__Exercise prompt__.
Line filter on the word "Select": copy each matching line from the entries.

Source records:
==============================
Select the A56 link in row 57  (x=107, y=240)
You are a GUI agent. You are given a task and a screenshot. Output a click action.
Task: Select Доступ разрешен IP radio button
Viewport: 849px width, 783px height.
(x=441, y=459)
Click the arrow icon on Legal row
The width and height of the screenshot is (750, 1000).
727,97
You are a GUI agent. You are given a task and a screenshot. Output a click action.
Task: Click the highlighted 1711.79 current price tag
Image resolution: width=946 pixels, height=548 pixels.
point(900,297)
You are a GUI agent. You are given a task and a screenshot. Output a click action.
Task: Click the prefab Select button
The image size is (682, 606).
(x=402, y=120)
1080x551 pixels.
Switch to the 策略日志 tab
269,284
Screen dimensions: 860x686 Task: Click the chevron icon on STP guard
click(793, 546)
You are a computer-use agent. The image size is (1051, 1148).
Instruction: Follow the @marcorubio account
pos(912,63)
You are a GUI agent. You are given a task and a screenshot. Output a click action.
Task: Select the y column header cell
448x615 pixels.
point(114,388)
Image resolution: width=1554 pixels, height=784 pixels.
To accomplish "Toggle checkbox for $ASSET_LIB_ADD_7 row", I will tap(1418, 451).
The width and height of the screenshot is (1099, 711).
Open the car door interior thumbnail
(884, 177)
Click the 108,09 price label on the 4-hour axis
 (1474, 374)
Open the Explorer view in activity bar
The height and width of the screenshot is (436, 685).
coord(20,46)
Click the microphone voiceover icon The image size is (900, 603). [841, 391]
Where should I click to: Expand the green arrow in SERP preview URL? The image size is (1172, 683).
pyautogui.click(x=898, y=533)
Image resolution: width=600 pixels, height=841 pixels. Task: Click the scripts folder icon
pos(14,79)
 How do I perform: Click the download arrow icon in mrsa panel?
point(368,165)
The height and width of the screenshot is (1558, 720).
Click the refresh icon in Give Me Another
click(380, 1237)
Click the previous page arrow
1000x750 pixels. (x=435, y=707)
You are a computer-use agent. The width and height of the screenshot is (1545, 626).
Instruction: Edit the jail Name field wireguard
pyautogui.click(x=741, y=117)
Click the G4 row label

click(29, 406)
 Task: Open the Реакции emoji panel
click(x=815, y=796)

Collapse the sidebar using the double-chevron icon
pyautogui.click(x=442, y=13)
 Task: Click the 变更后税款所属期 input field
==============================
__Completed exercise__.
Select the A56 link in row 57  (x=107, y=240)
Task: Select Доступ разрешен IP radio button
Task: Click the prefab Select button
Task: Select the y column header cell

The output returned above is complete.